Stored records:
----

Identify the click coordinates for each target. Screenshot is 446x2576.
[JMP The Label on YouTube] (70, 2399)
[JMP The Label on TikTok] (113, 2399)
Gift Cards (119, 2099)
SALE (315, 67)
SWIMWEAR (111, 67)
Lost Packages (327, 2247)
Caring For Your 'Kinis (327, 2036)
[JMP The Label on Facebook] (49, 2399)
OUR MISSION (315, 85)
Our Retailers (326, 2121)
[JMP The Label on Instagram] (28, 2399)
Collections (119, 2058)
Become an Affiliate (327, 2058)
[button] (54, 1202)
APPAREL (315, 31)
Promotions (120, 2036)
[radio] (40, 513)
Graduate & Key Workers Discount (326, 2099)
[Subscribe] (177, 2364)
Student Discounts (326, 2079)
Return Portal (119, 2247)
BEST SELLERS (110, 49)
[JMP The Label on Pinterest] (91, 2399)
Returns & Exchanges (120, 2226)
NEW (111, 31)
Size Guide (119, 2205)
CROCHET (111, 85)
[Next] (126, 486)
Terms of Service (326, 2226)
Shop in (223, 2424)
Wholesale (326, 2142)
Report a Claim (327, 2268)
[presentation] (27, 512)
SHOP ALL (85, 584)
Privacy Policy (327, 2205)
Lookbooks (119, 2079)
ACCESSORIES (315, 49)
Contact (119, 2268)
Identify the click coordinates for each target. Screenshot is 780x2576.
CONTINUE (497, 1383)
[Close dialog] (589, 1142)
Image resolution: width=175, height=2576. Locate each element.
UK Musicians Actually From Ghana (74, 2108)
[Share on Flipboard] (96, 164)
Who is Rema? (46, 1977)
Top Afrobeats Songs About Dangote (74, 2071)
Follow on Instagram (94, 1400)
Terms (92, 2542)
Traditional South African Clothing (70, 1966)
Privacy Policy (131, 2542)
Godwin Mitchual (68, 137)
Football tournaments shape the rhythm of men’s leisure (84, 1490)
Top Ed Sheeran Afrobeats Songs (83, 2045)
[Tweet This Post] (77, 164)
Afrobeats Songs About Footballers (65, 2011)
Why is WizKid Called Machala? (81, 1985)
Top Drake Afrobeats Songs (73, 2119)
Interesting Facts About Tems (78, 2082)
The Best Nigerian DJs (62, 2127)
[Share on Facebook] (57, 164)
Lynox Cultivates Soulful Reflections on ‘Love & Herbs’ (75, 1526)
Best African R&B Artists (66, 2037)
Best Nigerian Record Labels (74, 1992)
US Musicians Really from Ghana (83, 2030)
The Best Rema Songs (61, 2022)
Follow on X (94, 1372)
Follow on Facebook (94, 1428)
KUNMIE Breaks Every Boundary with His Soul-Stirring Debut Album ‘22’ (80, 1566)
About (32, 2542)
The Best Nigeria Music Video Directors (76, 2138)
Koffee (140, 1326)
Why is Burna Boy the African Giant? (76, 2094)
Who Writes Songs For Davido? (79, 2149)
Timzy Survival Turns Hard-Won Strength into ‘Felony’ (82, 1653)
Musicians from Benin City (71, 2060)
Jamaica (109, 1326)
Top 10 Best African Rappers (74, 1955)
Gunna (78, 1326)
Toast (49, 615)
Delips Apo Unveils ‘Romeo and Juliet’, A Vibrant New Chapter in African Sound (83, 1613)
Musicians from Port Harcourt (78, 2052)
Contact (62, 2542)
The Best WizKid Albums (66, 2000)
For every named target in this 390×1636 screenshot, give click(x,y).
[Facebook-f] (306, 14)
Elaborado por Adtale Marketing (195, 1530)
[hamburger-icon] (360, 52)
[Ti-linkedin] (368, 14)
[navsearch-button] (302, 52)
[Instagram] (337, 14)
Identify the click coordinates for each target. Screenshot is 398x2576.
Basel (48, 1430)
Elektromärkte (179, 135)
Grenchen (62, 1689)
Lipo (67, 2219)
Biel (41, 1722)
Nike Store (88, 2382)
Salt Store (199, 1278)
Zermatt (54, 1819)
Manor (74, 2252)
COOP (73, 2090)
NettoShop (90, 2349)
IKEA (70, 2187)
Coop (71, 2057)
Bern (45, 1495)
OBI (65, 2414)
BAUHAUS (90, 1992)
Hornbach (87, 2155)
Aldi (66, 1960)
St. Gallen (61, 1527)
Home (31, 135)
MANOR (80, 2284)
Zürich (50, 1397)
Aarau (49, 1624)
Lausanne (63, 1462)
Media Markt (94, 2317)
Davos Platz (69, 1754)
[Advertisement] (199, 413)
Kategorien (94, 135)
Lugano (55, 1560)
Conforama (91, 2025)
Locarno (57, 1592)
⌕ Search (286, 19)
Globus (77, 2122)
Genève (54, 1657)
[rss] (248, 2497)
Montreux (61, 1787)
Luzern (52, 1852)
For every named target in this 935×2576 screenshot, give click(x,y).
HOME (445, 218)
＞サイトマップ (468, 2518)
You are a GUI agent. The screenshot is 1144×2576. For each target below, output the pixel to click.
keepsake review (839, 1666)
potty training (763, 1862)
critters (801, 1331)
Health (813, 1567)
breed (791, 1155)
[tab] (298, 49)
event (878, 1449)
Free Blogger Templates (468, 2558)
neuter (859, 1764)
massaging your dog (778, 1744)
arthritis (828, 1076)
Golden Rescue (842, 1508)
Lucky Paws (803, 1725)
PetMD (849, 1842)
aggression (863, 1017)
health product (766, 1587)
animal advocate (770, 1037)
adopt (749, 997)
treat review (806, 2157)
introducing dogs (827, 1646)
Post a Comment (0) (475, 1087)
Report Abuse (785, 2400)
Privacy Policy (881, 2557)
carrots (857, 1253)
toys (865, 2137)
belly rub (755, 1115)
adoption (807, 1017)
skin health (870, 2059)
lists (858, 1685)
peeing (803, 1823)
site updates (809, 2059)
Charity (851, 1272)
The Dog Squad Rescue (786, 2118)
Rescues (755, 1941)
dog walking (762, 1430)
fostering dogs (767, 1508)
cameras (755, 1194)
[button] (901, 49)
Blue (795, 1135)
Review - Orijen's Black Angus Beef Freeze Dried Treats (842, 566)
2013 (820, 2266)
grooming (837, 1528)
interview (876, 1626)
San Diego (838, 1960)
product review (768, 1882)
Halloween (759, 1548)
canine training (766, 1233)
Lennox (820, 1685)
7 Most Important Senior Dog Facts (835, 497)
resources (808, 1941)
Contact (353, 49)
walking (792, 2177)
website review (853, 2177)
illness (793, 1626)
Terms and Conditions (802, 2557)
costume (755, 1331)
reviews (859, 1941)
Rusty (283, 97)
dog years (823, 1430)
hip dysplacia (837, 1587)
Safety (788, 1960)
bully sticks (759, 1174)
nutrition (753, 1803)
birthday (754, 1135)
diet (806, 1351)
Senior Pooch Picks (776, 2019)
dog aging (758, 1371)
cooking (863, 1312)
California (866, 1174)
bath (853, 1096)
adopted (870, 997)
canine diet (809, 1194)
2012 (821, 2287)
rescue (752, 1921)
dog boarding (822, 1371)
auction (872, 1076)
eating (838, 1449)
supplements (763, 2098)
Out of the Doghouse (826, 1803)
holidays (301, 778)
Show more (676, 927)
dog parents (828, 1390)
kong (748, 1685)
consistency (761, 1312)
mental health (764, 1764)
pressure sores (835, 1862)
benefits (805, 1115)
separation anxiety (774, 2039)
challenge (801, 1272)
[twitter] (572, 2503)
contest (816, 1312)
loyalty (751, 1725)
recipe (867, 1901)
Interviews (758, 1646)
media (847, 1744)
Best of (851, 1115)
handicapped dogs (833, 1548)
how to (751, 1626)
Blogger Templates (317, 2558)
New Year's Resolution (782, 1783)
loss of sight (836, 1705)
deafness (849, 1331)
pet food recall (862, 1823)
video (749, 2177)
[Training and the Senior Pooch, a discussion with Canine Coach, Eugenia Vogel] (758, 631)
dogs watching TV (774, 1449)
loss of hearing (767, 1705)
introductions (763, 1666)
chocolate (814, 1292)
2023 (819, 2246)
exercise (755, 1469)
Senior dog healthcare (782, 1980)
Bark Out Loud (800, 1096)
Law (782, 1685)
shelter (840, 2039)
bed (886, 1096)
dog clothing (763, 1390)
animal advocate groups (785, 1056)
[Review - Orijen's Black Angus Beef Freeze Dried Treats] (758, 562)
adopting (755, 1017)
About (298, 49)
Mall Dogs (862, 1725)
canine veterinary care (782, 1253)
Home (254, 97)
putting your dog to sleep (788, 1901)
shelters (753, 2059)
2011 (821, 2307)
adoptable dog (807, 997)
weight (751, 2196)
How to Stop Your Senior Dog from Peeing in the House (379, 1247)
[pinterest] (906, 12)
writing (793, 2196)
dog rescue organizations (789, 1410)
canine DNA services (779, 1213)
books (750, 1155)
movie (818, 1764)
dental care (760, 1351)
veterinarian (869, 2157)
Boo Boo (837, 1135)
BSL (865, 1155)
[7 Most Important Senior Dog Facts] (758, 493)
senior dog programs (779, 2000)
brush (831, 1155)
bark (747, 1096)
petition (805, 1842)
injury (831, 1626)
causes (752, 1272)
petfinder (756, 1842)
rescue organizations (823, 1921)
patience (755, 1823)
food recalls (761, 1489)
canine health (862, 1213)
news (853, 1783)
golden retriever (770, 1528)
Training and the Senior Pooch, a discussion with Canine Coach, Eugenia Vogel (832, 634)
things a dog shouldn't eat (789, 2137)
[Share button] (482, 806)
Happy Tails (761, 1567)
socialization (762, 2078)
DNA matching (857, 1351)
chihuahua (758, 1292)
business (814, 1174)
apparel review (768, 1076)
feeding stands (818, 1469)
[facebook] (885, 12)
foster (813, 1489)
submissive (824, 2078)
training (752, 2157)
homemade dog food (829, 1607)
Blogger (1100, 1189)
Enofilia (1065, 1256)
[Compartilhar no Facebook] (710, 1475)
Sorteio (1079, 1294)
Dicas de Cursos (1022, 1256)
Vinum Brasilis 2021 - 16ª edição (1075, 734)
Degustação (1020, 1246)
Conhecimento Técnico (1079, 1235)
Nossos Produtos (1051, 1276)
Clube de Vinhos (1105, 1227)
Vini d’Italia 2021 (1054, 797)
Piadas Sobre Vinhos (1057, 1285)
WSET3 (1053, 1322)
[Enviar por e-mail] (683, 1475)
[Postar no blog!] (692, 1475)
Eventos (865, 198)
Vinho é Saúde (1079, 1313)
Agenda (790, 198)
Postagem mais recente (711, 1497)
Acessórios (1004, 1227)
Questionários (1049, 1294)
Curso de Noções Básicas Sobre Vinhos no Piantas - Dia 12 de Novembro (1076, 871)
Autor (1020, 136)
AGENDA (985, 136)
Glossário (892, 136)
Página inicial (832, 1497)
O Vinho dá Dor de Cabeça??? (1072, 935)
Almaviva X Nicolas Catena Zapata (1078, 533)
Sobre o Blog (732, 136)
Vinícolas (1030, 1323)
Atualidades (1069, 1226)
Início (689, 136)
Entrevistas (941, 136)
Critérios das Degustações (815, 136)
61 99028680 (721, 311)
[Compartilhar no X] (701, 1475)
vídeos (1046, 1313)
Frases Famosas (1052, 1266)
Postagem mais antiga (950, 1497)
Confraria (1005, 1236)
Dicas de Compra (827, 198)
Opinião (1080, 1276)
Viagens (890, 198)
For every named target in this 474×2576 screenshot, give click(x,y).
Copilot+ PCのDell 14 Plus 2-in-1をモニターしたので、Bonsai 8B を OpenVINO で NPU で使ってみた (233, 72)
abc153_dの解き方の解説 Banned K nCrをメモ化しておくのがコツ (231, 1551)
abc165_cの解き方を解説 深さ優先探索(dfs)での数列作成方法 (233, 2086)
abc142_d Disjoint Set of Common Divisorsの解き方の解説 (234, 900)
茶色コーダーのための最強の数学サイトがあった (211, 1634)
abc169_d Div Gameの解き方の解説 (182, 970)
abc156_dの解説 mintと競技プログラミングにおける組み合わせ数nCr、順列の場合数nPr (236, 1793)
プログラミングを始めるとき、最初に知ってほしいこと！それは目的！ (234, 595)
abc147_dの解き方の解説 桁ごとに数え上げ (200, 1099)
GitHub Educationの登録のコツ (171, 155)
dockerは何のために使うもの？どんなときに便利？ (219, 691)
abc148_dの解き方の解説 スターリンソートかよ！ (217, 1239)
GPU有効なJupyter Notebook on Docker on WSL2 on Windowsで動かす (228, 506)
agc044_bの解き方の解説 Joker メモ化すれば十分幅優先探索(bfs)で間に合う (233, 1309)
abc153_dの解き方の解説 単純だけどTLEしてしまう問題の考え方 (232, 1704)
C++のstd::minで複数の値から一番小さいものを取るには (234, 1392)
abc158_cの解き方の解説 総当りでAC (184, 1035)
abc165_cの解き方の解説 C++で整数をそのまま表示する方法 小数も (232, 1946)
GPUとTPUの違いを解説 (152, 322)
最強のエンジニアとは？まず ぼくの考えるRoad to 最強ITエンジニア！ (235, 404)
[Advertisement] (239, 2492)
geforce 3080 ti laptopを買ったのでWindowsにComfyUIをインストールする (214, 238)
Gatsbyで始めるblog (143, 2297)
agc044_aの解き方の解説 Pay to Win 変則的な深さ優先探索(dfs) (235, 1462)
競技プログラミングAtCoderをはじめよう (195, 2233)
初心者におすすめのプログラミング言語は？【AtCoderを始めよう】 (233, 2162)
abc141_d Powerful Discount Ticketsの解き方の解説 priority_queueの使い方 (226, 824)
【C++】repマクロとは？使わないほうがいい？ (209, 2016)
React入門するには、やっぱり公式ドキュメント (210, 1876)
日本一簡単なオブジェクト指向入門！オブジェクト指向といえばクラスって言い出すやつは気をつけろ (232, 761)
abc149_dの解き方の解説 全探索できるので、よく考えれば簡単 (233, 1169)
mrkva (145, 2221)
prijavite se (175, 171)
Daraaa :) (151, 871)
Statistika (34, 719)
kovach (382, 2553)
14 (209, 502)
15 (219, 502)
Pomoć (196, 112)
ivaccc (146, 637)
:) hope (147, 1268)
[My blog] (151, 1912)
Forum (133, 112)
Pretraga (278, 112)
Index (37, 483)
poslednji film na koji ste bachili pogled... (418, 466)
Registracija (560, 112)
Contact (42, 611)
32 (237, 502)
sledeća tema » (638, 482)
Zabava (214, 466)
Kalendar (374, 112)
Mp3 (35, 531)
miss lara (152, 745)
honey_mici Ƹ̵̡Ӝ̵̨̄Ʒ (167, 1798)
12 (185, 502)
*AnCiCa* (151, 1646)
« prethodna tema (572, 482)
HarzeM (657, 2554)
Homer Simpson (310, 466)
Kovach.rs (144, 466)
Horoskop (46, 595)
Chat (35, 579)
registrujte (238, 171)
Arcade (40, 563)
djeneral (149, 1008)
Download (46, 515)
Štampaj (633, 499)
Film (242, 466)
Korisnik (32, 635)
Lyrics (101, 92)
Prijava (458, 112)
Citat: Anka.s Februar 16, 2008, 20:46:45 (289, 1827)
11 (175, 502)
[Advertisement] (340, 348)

----

> _DIRECTIONS_
Your answer should consist solely of the lines above from the line with "Lost Packages (327, 2247)" to the line with "About (32, 2542)", both included, reproduced exactly.

> _PROBLEM SOLUTION_
Lost Packages (327, 2247)
Caring For Your 'Kinis (327, 2036)
[JMP The Label on Facebook] (49, 2399)
OUR MISSION (315, 85)
Our Retailers (326, 2121)
[JMP The Label on Instagram] (28, 2399)
Collections (119, 2058)
Become an Affiliate (327, 2058)
[button] (54, 1202)
APPAREL (315, 31)
Promotions (120, 2036)
[radio] (40, 513)
Graduate & Key Workers Discount (326, 2099)
[Subscribe] (177, 2364)
Student Discounts (326, 2079)
Return Portal (119, 2247)
BEST SELLERS (110, 49)
[JMP The Label on Pinterest] (91, 2399)
Returns & Exchanges (120, 2226)
NEW (111, 31)
Size Guide (119, 2205)
CROCHET (111, 85)
[Next] (126, 486)
Terms of Service (326, 2226)
Shop in (223, 2424)
Wholesale (326, 2142)
Report a Claim (327, 2268)
[presentation] (27, 512)
SHOP ALL (85, 584)
Privacy Policy (327, 2205)
Lookbooks (119, 2079)
ACCESSORIES (315, 49)
Contact (119, 2268)
Identify the click coordinates for each target. Screenshot is 780x2576.
CONTINUE (497, 1383)
[Close dialog] (589, 1142)
Image resolution: width=175, height=2576. Locate each element.
UK Musicians Actually From Ghana (74, 2108)
[Share on Flipboard] (96, 164)
Who is Rema? (46, 1977)
Top Afrobeats Songs About Dangote (74, 2071)
Follow on Instagram (94, 1400)
Terms (92, 2542)
Traditional South African Clothing (70, 1966)
Privacy Policy (131, 2542)
Godwin Mitchual (68, 137)
Football tournaments shape the rhythm of men’s leisure (84, 1490)
Top Ed Sheeran Afrobeats Songs (83, 2045)
[Tweet This Post] (77, 164)
Afrobeats Songs About Footballers (65, 2011)
Why is WizKid Called Machala? (81, 1985)
Top Drake Afrobeats Songs (73, 2119)
Interesting Facts About Tems (78, 2082)
The Best Nigerian DJs (62, 2127)
[Share on Facebook] (57, 164)
Lynox Cultivates Soulful Reflections on ‘Love & Herbs’ (75, 1526)
Best African R&B Artists (66, 2037)
Best Nigerian Record Labels (74, 1992)
US Musicians Really from Ghana (83, 2030)
The Best Rema Songs (61, 2022)
Follow on X (94, 1372)
Follow on Facebook (94, 1428)
KUNMIE Breaks Every Boundary with His Soul-Stirring Debut Album ‘22’ (80, 1566)
About (32, 2542)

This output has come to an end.